Start Document excerpt

16 Transformations

16.1 Objectives

  1. Given a discrete random variable, determine the distribution of a transformation of that random variable.
  2. Given a continuous random variable, use the cdf method to determine the distribution of a transformation of that random variable.
  3. Use simulation methods to find the distribution of a transform of single or multivariate random variables.

16.2 Transformations

Throughout our coverage of random variables, we have mentioned transformations of random variables. These have been in the context of linear transformations. We have discussed expected value and variance of linear transformations. Recall that \(\mbox{E}(aX+b)=a\mbox{E}(X)+b\) and \(\mbox{Var}(aX+b)=a^2\mbox{Var}(X)\).

In this chapter, we will discuss transformations of random variables in general, beyond the linear case.

End Document excerpt
Start Dataset content

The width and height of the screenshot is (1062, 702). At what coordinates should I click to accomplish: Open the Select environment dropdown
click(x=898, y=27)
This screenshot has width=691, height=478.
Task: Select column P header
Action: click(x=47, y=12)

End Dataset content

▶ _Exercise brief_:
Check each statement against the transformations text above and say whether it agrees. For each, answer yes or no and quote the words from the text that decide it.
(a) The earlier discussion of transformations of random variables was about linear transformations.
(b) The cdf method is given for finding the distribution of a transformation of a discrete random variable.
(c) This chapter covers only linear transformations.

▶ _Full response_:
(a) Yes: "These have been in the context of linear transformations."
(b) No: "Given a continuous random variable, use the cdf method to determine the distribution of a transformation of that random variable."
(c) No: "we will discuss transformations of random variables in general, beyond the linear case."